▶ **Task directions**
Each line from the one containing "Where should I" through the last line of the records is to be repeated exactly, with all pictures left out.

▶ **Recorded information**
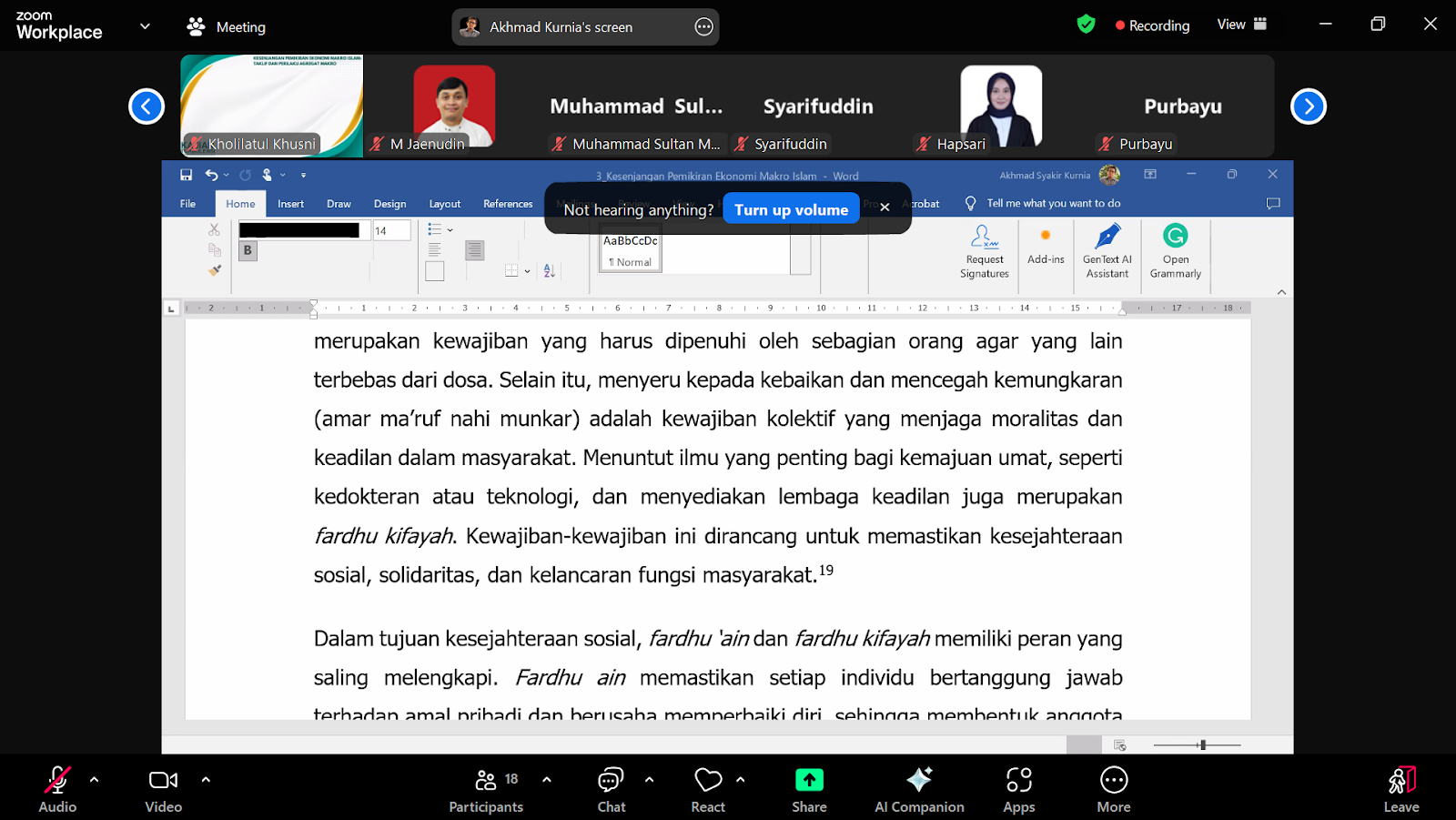This screenshot has width=1456, height=820.
Task: Open the Zoom Workplace dropdown chevron
Action: coord(145,26)
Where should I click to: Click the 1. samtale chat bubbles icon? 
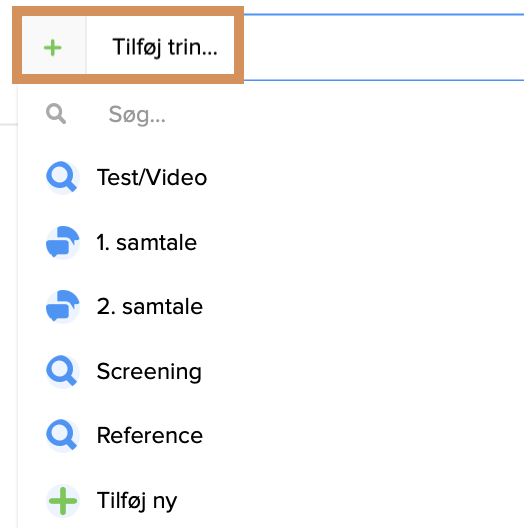[63, 242]
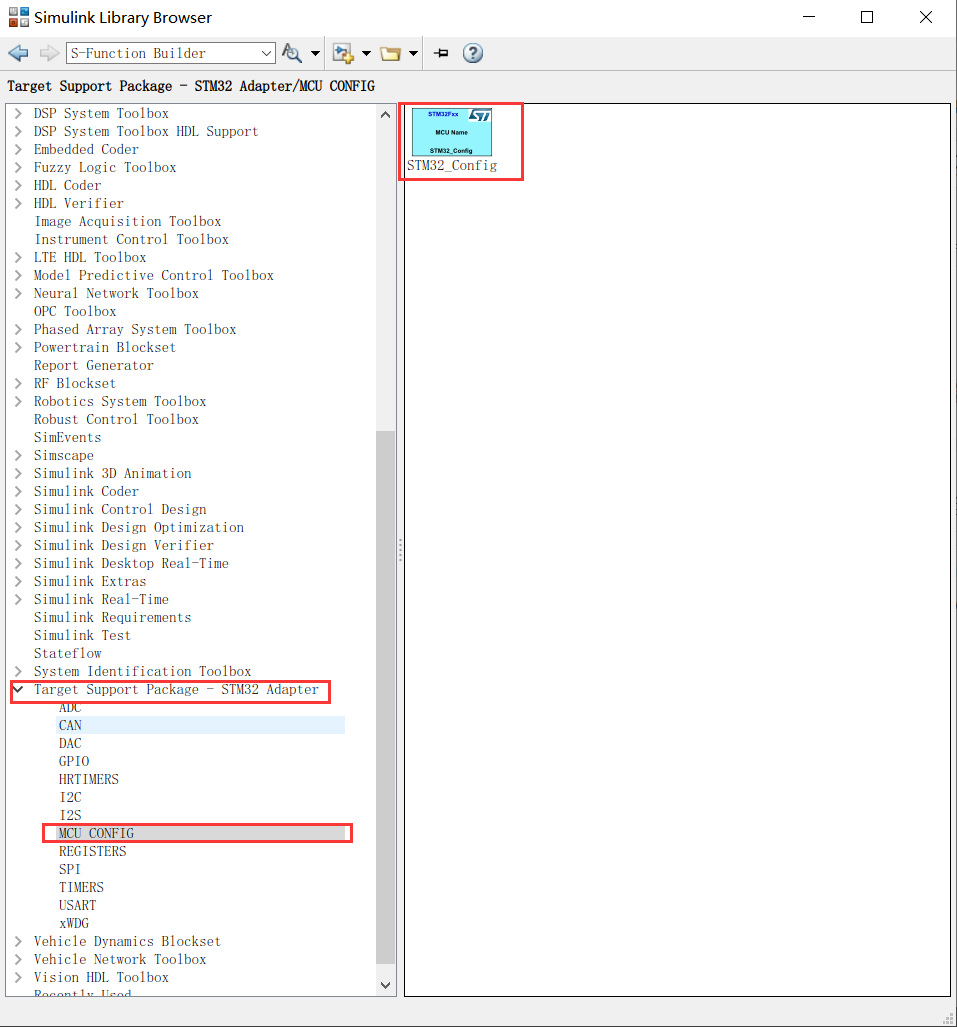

▶ **Answer box**
Where should I click to: Click the 1. samtale chat bubbles icon? 
[63, 242]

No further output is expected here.